* [Task requirements]
- 1) According to the BEAST notes, what is the base data structure in BEAST?
- 2) Continue the BEAST notes, picking up after their final line.

* [Document segment]

Segment Open

Commonly used phylogenetic methods, Monash HPC access and basic bioinformatics

How to BEAST (Louis du Plessis)

  1. Build-a-BEAST model
  2. Crash course in MCMC
  3. BEAST2 workflow

Bayes' Thm: P(M|D) = P(D|M)P(M)/P(D)

We don't care about P(D).

Base data structure in BEAST is a rooted-time tree.

What can go into a BEAST model?

  1. Genetic sequences - duh.
  2. Genealogy - what are the ancestral relationships between the sequences in our datasets?
  3. demographic model - describes how the tree grows over time, P(tree|demographic model)). Diff population dynamics generate different trees. Usually coalescent or birth-death. Coalescent (goes backwards in time)- assumes Wright-Fisher-like population dynamics, given effective pop size (N_e). Birth-death (goes forward in time). Lambda = infection rate, delta = becoming non-infectious rate, p = sampling probability.

Segment Closed

* [Data shown]
Segment Open

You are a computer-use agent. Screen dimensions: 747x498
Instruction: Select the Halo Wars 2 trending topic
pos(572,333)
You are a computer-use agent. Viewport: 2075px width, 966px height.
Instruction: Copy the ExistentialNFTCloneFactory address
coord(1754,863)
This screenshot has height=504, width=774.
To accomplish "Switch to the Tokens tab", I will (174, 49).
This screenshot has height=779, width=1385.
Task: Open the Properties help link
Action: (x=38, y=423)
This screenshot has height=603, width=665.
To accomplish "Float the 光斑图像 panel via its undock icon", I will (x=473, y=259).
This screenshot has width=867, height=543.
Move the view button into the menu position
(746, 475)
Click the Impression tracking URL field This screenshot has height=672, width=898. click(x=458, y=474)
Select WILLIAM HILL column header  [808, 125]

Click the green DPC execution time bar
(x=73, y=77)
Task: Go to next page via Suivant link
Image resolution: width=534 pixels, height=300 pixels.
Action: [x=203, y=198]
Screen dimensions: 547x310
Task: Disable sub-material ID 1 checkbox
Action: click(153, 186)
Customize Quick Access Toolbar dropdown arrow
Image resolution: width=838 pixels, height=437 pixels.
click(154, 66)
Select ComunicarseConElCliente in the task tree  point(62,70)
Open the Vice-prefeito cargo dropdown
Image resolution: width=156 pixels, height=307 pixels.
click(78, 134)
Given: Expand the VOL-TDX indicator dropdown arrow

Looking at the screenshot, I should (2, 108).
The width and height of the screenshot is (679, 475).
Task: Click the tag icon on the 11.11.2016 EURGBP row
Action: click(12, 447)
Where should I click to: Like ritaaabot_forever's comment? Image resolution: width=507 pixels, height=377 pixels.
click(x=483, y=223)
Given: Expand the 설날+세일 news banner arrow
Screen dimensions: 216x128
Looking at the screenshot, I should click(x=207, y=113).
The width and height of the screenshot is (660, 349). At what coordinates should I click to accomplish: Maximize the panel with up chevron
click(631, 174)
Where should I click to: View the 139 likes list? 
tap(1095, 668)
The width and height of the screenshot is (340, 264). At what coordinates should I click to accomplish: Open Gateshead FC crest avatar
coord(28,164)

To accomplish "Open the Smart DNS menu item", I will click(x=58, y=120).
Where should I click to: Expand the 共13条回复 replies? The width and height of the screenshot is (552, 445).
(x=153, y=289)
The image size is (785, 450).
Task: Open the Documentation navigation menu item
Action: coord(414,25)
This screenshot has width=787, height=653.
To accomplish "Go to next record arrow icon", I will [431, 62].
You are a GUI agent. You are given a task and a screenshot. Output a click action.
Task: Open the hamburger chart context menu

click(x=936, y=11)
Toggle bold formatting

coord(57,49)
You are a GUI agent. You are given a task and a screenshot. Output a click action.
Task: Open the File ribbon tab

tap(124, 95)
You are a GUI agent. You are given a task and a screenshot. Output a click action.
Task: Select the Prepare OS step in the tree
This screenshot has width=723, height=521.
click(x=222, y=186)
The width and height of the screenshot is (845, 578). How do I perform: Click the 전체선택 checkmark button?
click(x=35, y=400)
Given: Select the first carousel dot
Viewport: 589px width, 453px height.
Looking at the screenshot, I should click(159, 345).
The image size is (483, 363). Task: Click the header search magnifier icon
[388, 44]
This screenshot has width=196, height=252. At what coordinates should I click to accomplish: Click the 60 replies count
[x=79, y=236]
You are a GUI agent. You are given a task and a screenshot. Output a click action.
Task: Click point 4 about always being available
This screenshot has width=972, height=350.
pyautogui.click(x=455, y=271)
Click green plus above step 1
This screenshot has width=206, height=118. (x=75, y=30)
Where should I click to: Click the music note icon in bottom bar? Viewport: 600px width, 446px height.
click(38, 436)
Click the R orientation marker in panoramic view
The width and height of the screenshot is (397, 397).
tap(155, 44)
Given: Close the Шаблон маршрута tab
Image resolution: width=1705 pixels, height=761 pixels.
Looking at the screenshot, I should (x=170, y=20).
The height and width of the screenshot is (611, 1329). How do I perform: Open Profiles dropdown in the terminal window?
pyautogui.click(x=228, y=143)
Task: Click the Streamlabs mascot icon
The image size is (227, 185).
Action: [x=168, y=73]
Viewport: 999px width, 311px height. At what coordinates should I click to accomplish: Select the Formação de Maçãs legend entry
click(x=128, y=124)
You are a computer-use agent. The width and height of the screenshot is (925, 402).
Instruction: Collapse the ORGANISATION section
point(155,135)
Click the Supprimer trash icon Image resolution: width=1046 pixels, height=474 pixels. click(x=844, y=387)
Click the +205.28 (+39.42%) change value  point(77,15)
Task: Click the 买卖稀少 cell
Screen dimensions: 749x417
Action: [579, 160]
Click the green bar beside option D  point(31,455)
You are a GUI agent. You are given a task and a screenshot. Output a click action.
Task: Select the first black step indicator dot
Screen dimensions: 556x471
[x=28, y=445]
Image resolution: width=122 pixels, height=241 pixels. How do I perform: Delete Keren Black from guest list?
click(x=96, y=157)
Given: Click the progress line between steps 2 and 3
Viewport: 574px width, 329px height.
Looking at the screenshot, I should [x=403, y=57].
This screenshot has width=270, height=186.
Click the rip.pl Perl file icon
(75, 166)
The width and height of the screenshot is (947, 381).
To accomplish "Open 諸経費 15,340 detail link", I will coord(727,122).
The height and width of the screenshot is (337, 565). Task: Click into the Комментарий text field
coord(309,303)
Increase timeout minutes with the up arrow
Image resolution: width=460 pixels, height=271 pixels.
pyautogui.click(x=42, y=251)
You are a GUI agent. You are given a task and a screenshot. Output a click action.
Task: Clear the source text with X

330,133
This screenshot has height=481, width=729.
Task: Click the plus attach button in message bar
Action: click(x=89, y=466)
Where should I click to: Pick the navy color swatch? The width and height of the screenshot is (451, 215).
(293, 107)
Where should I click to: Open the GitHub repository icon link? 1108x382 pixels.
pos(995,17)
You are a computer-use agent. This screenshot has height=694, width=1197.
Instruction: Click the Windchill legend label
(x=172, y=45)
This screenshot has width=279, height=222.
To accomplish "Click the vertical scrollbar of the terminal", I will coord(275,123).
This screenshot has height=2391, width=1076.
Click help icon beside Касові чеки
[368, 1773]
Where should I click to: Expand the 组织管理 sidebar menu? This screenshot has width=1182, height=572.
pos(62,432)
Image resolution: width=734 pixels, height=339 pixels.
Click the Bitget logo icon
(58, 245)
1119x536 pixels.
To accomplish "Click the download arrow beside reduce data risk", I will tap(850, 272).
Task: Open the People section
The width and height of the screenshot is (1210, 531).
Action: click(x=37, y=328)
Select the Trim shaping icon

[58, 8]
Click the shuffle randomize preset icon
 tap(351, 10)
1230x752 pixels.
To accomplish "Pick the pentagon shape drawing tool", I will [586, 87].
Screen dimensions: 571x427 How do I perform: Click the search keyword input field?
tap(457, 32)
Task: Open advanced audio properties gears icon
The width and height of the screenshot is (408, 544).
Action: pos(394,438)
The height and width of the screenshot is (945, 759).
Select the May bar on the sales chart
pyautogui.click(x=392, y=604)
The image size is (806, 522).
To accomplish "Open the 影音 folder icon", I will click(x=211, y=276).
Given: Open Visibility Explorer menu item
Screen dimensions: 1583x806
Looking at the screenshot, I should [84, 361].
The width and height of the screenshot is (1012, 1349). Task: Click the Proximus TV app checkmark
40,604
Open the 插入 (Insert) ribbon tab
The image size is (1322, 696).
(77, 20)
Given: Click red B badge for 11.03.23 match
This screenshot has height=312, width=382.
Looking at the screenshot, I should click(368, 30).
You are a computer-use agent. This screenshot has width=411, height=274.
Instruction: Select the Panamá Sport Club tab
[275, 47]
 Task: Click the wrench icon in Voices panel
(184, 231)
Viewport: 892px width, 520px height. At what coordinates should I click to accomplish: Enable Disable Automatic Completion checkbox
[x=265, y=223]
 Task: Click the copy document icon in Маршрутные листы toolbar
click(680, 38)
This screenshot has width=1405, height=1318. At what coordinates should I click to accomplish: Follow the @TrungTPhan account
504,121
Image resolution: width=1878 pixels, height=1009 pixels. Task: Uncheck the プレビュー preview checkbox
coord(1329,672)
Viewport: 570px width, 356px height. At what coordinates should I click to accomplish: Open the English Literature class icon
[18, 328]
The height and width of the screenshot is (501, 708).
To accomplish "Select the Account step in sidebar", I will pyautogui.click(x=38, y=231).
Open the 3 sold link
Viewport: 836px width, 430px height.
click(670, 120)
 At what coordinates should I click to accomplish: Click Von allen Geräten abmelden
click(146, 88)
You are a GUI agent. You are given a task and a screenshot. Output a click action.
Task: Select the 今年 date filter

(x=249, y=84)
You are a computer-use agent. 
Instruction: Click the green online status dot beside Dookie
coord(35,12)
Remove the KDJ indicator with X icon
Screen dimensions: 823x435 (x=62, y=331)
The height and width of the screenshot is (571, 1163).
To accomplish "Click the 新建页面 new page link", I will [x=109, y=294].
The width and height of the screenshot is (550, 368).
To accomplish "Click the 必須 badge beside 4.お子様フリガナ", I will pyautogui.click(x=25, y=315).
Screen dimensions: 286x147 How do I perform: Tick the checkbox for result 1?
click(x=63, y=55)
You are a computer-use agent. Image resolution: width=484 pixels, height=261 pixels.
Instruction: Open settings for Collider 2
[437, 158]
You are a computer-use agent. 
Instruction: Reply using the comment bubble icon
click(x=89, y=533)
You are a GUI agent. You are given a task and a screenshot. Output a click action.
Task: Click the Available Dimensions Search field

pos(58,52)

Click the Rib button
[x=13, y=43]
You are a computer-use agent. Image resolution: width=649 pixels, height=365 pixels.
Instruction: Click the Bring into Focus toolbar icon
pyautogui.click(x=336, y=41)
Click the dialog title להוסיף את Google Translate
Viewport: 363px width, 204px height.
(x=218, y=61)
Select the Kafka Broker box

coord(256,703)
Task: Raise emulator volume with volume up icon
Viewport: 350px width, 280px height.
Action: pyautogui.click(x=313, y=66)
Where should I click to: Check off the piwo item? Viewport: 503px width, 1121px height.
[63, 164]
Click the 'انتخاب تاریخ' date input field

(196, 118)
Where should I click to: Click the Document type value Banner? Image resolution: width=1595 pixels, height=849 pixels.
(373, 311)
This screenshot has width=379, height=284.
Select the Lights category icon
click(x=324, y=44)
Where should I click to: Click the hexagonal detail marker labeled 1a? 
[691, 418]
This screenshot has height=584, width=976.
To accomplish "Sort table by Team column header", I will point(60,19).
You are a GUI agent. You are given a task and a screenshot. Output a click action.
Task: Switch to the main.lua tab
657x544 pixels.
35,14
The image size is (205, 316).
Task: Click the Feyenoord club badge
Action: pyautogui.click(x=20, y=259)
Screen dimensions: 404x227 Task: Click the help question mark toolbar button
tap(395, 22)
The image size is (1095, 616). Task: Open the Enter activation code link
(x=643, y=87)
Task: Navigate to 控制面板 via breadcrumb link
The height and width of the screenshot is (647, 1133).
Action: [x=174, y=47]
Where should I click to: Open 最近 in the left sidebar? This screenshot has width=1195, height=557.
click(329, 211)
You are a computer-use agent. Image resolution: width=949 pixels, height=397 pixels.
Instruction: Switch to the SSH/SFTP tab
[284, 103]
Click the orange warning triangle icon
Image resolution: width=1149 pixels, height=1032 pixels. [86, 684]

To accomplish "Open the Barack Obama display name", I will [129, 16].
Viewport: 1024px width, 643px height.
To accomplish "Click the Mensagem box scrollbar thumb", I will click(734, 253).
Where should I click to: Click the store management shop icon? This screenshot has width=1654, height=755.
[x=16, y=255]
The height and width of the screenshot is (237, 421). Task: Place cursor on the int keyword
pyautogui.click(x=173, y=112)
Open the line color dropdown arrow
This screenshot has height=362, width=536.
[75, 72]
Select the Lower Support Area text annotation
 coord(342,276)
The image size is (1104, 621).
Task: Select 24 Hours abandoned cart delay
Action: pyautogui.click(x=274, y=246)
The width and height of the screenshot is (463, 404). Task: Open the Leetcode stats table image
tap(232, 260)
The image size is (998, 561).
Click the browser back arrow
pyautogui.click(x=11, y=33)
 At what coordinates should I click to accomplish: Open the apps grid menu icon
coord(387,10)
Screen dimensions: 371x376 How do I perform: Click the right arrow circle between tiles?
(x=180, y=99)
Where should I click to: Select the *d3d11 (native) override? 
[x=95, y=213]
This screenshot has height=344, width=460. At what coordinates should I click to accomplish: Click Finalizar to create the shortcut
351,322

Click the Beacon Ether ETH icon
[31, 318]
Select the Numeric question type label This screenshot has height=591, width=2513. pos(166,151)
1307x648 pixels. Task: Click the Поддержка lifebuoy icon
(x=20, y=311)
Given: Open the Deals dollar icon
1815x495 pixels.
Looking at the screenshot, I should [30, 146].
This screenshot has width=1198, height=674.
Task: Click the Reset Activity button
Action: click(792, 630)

Segment Closed

* [Outputs in order]
- 1) A rooted-time tree.

- 2)
  4. site model - how sequences evolve along the tree. We observe sequences at their tips, not their histories. Assumes every site evolves independently, and substitutions are Markovian. See Chapman-Kolmogorov thm, for interest. Note: K80 (transition/transversion) always eventually converges on a uniform distribution of nucleotides. Also does not have a symmetric state transition matrix.

Gamma-distributed rate variation is not flexible enough to model differences between different loci. Use a separate substitution model (partitions) 5. Molecular clock model - dates the tree. Scales branch lengths to calendar time. Different branches may have different clock rates. Priors on different internal nodes can help to calibrate the clock.

Note that these 5 choices are not really independent of each other!


  • site models don't have to be on nuc data - we can also use aa data, morphological traits, roots of words, etc.
  • BEAST2 doesn't always use trees!

How does BEAST compute the Posterior (spoiler: MCMC)

  • MCMC performs a random walk on the posterior, preferentially sampling high-density areas
  • draws samples from the posterior, outputs a list of values that can approximate the posterior
  • We need only compare which posterior density is higher, so we only need the ratio of posterior
  • Alexei: if we leave this to run forever, the random walk would eventually explore everywhere.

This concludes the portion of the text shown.